Abbiamo parlato prima dei momenti più belli, ora ahimè passiamo alle dolenti note. Avellino, Castel di Sangro e Nocerina: è ovvietà dire che la prima è stata la più dura da digerire?

“Assolutamente sì, per me in particolare! Lo spareggio di Pescara era prima di tutto una finale, quindi mancava un niente per coronare il sogno. Poi si è conclusa ai rigori con il mio errore dagli undici metri… come potrebbe non essere il momento più brutto? Te lo giuro, da quella volta non ho più voluto battere un rigore, sia in gara che nelle partitelle degli allenamenti. Ci sono stato troppo male perché sentivo di aver tradito l’entusiasmo dei tifosi, di quel meraviglioso esodo partito da Gualdo alla volta dell’Adriatico.

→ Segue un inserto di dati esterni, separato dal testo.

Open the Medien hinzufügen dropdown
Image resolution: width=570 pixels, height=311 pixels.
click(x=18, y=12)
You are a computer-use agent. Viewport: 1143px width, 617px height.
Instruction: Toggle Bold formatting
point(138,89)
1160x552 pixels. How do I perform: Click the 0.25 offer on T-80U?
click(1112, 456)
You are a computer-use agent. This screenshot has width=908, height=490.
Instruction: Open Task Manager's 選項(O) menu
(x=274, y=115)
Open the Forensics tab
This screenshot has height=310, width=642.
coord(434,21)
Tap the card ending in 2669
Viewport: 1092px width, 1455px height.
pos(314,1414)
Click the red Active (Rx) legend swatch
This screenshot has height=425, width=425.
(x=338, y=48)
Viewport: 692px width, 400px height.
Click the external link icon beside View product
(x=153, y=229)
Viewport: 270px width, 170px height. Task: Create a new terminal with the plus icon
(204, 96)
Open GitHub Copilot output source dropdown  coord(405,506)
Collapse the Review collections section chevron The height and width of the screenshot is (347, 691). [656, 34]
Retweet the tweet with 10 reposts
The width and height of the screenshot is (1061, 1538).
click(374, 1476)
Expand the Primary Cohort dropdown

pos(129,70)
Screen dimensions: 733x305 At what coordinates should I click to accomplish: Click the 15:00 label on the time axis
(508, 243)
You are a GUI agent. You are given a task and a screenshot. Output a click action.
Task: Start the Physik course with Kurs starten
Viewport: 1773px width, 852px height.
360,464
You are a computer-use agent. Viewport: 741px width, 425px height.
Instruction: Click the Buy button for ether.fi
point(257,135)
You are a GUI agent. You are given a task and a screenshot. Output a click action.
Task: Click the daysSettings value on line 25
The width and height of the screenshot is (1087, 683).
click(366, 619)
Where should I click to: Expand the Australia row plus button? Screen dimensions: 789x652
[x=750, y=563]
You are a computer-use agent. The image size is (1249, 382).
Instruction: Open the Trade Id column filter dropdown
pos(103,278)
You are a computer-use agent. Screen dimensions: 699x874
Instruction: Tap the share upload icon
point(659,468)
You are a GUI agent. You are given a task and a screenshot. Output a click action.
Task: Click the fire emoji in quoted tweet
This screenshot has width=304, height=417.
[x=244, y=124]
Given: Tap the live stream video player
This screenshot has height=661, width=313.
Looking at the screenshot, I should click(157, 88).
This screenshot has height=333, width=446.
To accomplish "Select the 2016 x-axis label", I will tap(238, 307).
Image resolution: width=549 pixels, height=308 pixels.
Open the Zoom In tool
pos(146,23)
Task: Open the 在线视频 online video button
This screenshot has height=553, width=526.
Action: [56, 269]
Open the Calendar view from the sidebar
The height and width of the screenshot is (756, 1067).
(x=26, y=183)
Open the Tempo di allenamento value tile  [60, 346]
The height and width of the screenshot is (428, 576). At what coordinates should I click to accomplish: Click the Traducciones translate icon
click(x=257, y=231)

Ho pianto per una settimana intera e quell’errore te lo porti sempre dietro. Devo dire che tutti, dai compagni allo staff, mi sono stati vicino senza farmi pesare nulla… ma è comunque dura. Inoltre è stata una mazzata anche professionalmente perché ero ancora giovane e il salto di categoria mi avrebbe messo in luce.

Poi ovvio, ci sono pure le semifinali che giustamente hai menzionato, dove anche lì la sorte non ci ha assistito. Eravamo un bel gruppo che sognava in grande”.



Ad Andria nel 2000 invece la fine di un ciclo?

“Direi di sì e in primis parlo per me. Visti gli infortuni non ero più io. A livello di squadra va detto che molte colonne delle passate stagioni non c’erano più ed era iniziata una rivoluzione forse troppo radicale. Si percepiva la fine del ciclo e la disfatta ad Andria era nell’aria… si respirava ben poco entusiasmo prima della gara”.

Massimo, cosa voleva dire indossare la fascia da capitano di quel Gualdo?

“Sicuramente un mix di orgoglio e responsabilità. Un premio che mi era arrivato direttamente dai miei compagni i quali in me riconoscevano delle doti particolari. Ho giocato fino a quarant’anni e in tutte le piazze, con qualunque situazione, ho cercato sempre di dare tutto. Essere un professionista è soprattutto questo”.


Grazie mille capitano per questa intervista.

“Grazie a te e un saluto alla meravigliosa città di Gualdo Tadino”.